◆ REQUIRED WORK:
Scan the material below for the string "computer". Report every line that has it.

==================================================

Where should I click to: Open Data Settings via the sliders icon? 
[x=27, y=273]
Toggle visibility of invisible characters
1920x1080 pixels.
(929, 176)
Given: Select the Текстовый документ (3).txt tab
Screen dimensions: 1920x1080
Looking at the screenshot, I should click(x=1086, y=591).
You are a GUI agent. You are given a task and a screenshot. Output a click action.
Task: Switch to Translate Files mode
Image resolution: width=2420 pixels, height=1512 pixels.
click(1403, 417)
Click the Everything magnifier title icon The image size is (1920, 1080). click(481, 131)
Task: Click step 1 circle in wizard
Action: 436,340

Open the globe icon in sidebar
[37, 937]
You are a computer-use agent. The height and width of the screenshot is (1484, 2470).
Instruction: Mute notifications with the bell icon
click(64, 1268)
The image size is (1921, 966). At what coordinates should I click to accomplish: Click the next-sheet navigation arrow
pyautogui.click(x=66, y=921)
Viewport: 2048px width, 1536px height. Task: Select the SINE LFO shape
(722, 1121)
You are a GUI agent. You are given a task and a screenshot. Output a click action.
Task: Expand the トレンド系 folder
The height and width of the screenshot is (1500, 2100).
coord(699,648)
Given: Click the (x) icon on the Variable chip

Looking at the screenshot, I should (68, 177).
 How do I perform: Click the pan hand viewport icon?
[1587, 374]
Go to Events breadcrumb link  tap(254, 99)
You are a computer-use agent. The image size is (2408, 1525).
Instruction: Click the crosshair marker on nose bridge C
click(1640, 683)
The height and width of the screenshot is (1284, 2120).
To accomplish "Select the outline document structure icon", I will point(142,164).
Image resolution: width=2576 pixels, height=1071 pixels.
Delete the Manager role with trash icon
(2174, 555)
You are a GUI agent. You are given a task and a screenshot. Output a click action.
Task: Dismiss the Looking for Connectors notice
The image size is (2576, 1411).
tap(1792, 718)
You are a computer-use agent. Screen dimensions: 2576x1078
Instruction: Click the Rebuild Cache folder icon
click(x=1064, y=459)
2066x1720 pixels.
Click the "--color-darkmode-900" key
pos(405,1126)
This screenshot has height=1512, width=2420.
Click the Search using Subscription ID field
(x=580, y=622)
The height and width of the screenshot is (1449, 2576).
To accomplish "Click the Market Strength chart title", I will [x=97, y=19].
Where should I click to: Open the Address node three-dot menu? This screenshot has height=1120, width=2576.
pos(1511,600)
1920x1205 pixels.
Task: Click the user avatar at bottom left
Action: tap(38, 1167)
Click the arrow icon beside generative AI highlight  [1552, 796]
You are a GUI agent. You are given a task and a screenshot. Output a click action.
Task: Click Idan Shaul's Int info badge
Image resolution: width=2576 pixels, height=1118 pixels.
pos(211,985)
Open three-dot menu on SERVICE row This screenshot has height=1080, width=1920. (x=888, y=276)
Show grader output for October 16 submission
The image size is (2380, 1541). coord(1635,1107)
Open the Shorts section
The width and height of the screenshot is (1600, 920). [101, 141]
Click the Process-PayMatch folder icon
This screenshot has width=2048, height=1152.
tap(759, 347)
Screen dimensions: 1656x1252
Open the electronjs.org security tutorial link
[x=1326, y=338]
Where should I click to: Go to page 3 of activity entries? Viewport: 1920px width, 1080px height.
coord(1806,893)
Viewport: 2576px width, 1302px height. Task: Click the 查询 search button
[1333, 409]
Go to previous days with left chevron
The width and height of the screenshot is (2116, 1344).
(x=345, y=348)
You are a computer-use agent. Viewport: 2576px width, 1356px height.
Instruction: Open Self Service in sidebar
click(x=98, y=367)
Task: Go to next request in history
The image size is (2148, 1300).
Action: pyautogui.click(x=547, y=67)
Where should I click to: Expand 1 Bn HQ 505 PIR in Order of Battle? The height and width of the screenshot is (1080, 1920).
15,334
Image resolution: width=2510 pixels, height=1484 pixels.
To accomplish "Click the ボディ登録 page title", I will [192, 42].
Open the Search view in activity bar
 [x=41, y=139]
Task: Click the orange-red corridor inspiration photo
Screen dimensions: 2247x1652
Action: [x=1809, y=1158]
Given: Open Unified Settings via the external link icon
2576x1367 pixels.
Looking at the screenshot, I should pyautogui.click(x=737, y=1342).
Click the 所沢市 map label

==================================================

◆ SOLUTION TO THE PROBLEM:
You are a computer-use agent. The height and width of the screenshot is (1484, 2470).
You are a computer-use agent. The image size is (2408, 1525).
You are a computer-use agent. Screen dimensions: 2576x1078
You are a computer-use agent. Viewport: 2576px width, 1356px height.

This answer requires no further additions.